Whilst I'm catching up on my reading, I am now finishing up Tom Holland's Dominion. Holland takes the dyothelete, Carolingian, Catholic approach in its first movements; moving to a Protestant direction when that kicks in AD ~1500. Dominion has bearing on the postHuntingdon debates on American (and Western) identity.
Here is V-DARE looking, from the outside, on Ahmari. (And on David French, but forget that guy.) Ahmari argues for a Hispano-Catholic founding of the Americas. It would be impolite to call Ahmari a Columbianist; he would look to de las Casas, to the missionary Church, and to Charles V Habsburg. Ahmari's axial year is AD 1531, when Our Lady appeared before Juan Diego.
V-DARE is, itself, named after the 1587 plantation, specifically the Dare family's natal-tourism. Virginia herself likely grew up to marry an indigene, presumably a Croatoan neighbour. V-DARE tends not to dwell upon that sequel.

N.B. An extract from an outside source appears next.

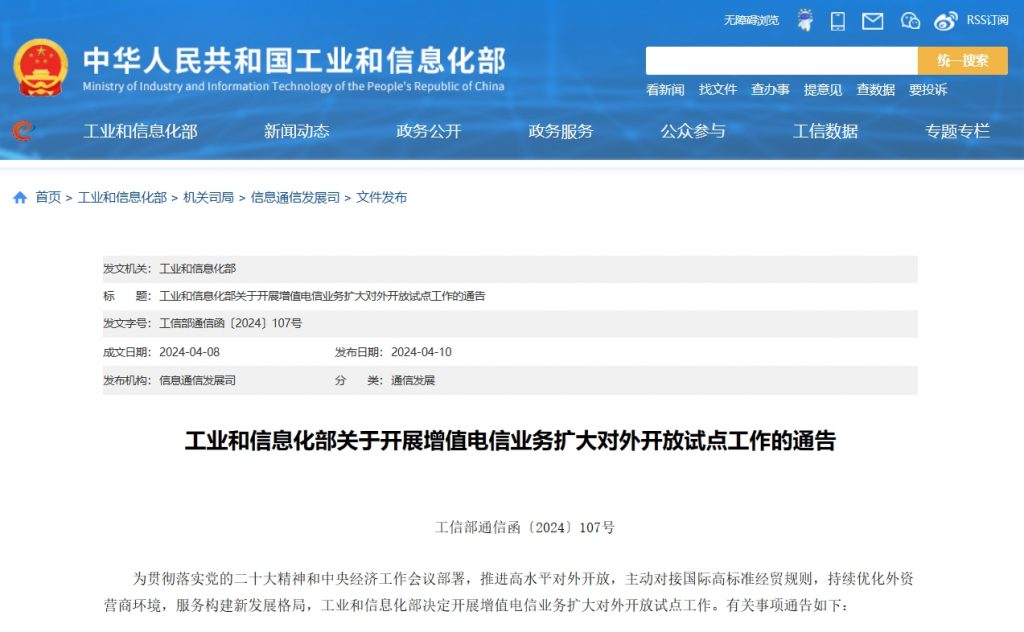Open the mobile phone version icon
1024x632 pixels.
838,20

Holland argues that the (US-)American project, following on the English-dissenter New England roots, is integral to Western Europe's long reckoning with Rhineland Catholicism, going back to the late 700s AD. And Counter-Reformed Catholicism survived outside the Germanic nations - actually, even inside them. Between these lines there was always permeability: critics of slavery and of Indian relocations were fully able to learn Spanish and to translate de las Casas.

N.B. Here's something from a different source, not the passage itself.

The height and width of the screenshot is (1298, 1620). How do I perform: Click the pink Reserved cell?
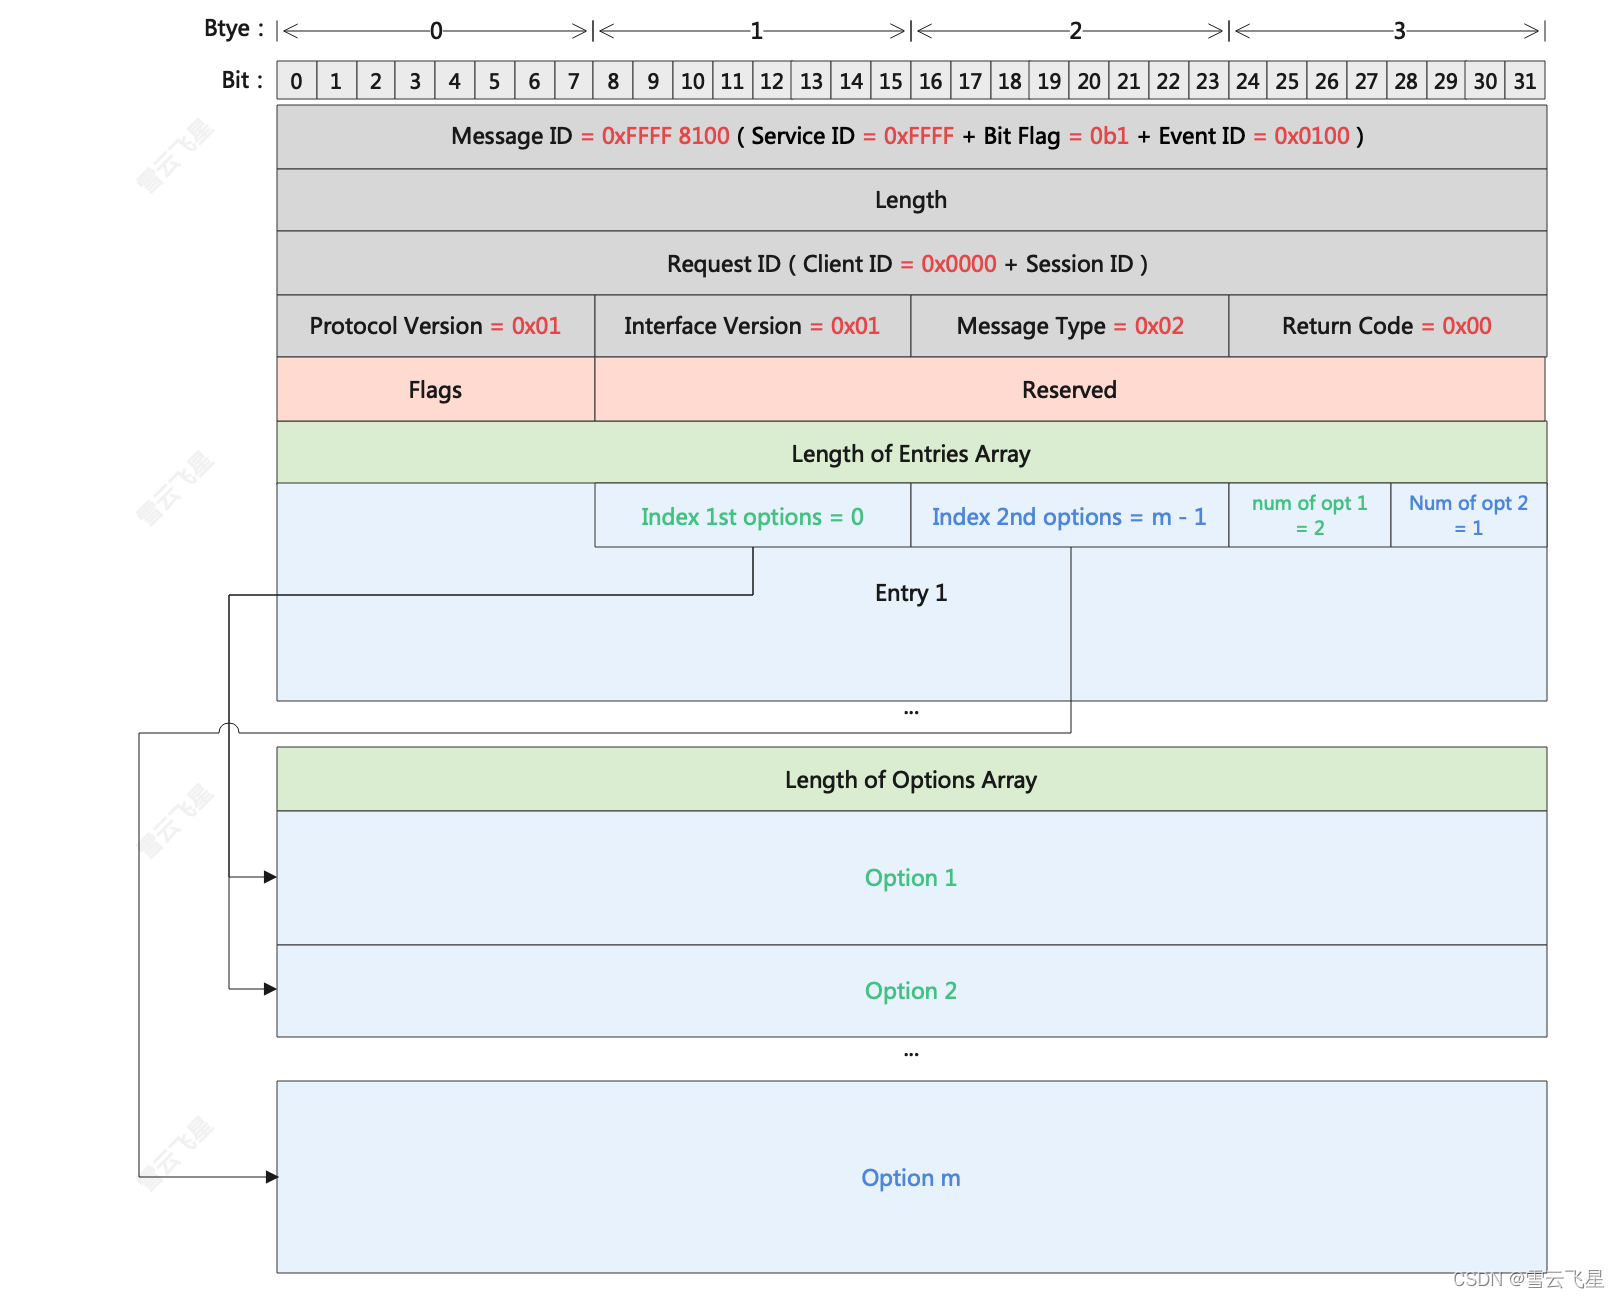(x=1069, y=390)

This permeability, likewise, made it easy for Catholics in the Atlantic seaboard - starting with Maryland (before there was Mason/Dixon, there was the Chesapeake) - to argue for their equality (at least) with other Americans. What were "American" arguments, but the same Catholic arguments of Augustine and Gregory of Nyssa?
UPDATE 8/25: V-DARE's antecedent. Anti-Papist paranoia has deep roots in American WASPy communitarianism.